### DATA FOR THE TASK
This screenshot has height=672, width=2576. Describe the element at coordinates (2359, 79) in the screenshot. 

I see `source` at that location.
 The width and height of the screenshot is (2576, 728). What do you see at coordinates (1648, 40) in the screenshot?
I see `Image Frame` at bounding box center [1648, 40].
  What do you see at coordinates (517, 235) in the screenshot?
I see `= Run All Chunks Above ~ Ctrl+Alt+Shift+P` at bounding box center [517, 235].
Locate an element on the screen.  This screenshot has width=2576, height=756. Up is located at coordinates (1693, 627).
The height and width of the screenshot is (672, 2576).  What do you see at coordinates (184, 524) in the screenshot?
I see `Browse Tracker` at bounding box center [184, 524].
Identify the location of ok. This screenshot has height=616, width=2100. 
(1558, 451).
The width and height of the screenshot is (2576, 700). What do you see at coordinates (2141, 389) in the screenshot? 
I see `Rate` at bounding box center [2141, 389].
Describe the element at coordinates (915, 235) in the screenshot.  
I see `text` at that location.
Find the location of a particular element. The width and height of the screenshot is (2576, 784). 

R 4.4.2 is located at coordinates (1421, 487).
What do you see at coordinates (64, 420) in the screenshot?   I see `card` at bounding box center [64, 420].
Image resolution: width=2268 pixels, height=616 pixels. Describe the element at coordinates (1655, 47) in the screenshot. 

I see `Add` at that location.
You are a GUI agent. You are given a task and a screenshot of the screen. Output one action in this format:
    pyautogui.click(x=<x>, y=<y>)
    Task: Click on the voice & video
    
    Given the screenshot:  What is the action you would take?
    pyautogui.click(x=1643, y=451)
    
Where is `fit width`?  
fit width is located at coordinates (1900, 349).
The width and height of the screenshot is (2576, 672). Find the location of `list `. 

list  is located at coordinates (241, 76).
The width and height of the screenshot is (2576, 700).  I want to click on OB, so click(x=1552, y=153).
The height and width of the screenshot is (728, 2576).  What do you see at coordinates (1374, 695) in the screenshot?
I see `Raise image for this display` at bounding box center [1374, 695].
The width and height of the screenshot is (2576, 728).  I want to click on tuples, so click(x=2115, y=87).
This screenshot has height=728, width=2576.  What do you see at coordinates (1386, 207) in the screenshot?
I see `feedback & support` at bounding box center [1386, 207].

### WHAT YOU SHOULD DO
Extract all of the lines above, word for word, with nothing left out or changed.

### RESPONSE TO THE TASK
This screenshot has height=672, width=2576. Describe the element at coordinates (2359, 79) in the screenshot. 

I see `source` at that location.
 The width and height of the screenshot is (2576, 728). What do you see at coordinates (1648, 40) in the screenshot?
I see `Image Frame` at bounding box center [1648, 40].
  What do you see at coordinates (517, 235) in the screenshot?
I see `= Run All Chunks Above ~ Ctrl+Alt+Shift+P` at bounding box center [517, 235].
Locate an element on the screen.  This screenshot has width=2576, height=756. Up is located at coordinates (1693, 627).
The height and width of the screenshot is (672, 2576).  What do you see at coordinates (184, 524) in the screenshot?
I see `Browse Tracker` at bounding box center [184, 524].
Identify the location of ok. This screenshot has height=616, width=2100. 
(1558, 451).
The width and height of the screenshot is (2576, 700). What do you see at coordinates (2141, 389) in the screenshot? 
I see `Rate` at bounding box center [2141, 389].
Describe the element at coordinates (915, 235) in the screenshot.  
I see `text` at that location.
Find the location of a particular element. The width and height of the screenshot is (2576, 784). 

R 4.4.2 is located at coordinates (1421, 487).
What do you see at coordinates (64, 420) in the screenshot?   I see `card` at bounding box center [64, 420].
Image resolution: width=2268 pixels, height=616 pixels. Describe the element at coordinates (1655, 47) in the screenshot. 

I see `Add` at that location.
You are a GUI agent. You are given a task and a screenshot of the screen. Output one action in this format:
    pyautogui.click(x=<x>, y=<y>)
    Task: Click on the voice & video
    
    Given the screenshot:  What is the action you would take?
    pyautogui.click(x=1643, y=451)
    
Where is `fit width`?  
fit width is located at coordinates (1900, 349).
The width and height of the screenshot is (2576, 672). Find the location of `list `. 

list  is located at coordinates (241, 76).
The width and height of the screenshot is (2576, 700).  I want to click on OB, so click(x=1552, y=153).
The height and width of the screenshot is (728, 2576).  What do you see at coordinates (1374, 695) in the screenshot?
I see `Raise image for this display` at bounding box center [1374, 695].
The width and height of the screenshot is (2576, 728).  I want to click on tuples, so click(x=2115, y=87).
This screenshot has height=728, width=2576.  What do you see at coordinates (1386, 207) in the screenshot?
I see `feedback & support` at bounding box center [1386, 207].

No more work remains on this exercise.